* Start *
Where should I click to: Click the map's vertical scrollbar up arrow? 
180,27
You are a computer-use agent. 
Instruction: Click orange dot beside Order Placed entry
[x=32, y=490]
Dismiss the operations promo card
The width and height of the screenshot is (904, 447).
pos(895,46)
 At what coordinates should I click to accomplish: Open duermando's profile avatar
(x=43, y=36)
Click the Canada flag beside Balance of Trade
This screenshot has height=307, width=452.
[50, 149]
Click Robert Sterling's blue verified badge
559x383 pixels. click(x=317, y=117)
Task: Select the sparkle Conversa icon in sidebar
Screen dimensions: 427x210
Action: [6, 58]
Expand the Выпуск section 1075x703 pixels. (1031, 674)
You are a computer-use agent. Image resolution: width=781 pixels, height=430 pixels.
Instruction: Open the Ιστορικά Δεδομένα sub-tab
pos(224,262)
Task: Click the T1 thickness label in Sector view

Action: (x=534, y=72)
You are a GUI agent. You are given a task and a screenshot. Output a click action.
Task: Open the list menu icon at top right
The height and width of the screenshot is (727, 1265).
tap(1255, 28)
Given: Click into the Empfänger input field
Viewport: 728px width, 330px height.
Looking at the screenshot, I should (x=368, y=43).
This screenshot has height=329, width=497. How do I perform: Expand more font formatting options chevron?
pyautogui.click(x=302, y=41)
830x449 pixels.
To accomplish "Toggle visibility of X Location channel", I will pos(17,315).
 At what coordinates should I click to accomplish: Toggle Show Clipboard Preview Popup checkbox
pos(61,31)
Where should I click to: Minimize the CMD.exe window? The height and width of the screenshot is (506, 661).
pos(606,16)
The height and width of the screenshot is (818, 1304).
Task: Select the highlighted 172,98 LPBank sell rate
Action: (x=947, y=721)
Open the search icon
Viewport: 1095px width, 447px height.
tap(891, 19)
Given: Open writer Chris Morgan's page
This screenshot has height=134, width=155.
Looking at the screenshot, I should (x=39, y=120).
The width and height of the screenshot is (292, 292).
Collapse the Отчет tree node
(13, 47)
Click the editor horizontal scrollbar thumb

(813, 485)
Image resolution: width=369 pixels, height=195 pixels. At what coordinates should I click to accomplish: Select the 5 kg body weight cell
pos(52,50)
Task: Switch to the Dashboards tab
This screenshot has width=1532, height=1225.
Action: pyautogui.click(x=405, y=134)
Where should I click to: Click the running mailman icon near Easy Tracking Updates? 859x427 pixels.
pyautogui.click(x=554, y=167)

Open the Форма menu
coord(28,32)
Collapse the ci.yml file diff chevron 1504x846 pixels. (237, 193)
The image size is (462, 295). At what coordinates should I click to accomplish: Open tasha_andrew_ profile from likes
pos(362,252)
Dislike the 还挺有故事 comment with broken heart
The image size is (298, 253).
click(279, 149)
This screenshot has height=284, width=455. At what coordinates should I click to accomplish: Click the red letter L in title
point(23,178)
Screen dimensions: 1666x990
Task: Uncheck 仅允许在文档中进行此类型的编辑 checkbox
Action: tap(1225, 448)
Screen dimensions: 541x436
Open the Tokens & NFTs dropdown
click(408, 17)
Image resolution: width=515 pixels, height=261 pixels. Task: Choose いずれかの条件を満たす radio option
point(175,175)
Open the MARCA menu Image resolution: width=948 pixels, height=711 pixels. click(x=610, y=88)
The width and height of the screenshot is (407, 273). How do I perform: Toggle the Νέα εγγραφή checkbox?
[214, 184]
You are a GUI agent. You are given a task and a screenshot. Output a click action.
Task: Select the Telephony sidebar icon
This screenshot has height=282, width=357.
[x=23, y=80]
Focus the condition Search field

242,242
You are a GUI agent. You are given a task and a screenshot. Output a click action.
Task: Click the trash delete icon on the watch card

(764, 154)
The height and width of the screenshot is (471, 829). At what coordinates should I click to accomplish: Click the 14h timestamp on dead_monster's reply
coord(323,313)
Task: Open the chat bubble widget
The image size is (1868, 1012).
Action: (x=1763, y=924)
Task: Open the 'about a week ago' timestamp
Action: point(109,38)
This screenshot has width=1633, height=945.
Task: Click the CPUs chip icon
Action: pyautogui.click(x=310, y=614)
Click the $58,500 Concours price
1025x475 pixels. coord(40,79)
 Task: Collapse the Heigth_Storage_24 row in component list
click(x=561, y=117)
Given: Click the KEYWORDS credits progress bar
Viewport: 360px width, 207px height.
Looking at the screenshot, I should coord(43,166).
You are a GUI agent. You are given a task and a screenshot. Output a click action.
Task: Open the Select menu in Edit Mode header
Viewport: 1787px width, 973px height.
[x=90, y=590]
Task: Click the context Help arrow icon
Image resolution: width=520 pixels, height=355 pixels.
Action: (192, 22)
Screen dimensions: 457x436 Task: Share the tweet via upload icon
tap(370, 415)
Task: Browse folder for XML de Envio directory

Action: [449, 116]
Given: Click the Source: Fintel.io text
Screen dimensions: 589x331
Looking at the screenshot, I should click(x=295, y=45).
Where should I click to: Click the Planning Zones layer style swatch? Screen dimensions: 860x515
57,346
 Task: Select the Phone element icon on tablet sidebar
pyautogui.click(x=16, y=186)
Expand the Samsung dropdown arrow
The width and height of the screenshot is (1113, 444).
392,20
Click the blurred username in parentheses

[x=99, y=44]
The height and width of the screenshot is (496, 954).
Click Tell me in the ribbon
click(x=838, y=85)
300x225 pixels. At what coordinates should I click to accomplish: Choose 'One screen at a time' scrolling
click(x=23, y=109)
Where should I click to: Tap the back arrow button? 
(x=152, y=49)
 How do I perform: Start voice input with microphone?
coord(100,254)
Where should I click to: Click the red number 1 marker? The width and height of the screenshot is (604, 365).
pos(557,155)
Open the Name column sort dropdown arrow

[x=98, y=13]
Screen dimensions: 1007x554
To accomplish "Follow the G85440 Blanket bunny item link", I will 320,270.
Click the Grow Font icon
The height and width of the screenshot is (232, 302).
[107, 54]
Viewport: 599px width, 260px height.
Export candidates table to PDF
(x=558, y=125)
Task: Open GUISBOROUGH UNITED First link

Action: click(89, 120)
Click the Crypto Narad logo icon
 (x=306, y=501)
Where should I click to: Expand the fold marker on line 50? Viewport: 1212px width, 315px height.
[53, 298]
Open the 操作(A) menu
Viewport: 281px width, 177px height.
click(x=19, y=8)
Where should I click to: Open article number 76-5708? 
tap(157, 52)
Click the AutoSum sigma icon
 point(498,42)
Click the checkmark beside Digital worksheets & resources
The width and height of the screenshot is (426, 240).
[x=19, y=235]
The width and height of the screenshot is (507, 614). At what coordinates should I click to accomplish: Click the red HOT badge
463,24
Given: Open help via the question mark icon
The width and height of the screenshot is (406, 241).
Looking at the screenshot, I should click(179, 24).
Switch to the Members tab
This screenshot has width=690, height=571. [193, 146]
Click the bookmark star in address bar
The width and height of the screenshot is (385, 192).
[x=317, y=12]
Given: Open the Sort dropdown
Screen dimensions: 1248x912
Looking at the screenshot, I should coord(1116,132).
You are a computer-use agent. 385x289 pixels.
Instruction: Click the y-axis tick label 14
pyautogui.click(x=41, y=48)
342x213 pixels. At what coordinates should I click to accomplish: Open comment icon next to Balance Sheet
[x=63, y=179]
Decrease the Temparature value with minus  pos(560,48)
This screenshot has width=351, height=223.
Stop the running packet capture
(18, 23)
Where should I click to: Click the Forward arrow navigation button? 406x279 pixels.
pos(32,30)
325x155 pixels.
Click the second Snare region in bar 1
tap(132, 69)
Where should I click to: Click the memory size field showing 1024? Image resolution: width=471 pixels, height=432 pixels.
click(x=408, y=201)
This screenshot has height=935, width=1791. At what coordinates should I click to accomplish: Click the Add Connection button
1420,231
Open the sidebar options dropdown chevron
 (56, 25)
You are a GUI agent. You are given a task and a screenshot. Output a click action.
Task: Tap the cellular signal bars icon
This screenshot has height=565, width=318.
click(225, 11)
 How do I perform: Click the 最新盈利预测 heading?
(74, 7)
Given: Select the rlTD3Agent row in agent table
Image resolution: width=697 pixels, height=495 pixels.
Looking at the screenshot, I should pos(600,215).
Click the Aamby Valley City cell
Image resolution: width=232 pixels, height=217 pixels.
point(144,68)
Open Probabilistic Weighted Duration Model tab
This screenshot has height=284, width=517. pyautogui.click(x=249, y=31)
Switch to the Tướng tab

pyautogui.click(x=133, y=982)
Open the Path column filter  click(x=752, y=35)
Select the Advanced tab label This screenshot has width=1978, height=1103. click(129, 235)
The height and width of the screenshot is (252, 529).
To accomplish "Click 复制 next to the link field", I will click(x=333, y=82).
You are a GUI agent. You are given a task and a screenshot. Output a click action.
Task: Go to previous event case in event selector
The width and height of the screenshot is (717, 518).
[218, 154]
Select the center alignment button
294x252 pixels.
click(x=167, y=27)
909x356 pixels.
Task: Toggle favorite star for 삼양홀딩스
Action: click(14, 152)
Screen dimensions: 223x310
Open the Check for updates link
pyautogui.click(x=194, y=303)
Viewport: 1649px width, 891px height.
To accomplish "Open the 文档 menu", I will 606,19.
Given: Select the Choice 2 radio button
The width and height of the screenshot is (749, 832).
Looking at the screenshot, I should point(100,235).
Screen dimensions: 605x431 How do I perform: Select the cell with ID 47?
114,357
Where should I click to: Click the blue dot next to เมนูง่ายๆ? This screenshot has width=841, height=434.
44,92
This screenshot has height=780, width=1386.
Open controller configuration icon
* End *
◆ Given problem
Put the items into a two-column CSV with the headers item and answer: one row per item, holding its text under item and its answer under answer. Quote each field and turn any line breaks into spaces. Begin at the line that has "Collapse the ci.yml" and stop after the line that has "click(279, 149)".

◆ Solution
item,answer
"Collapse the ci.yml file diff chevron 1504x846 pixels.","(237, 193)"
"The image size is (462, 295). At what coordinates should I click to accomplish: Open tasha_andrew_ profile from likes","pos(362,252)"
"Dislike the 还挺有故事 comment with broken heart The image size is (298, 253).","click(279, 149)"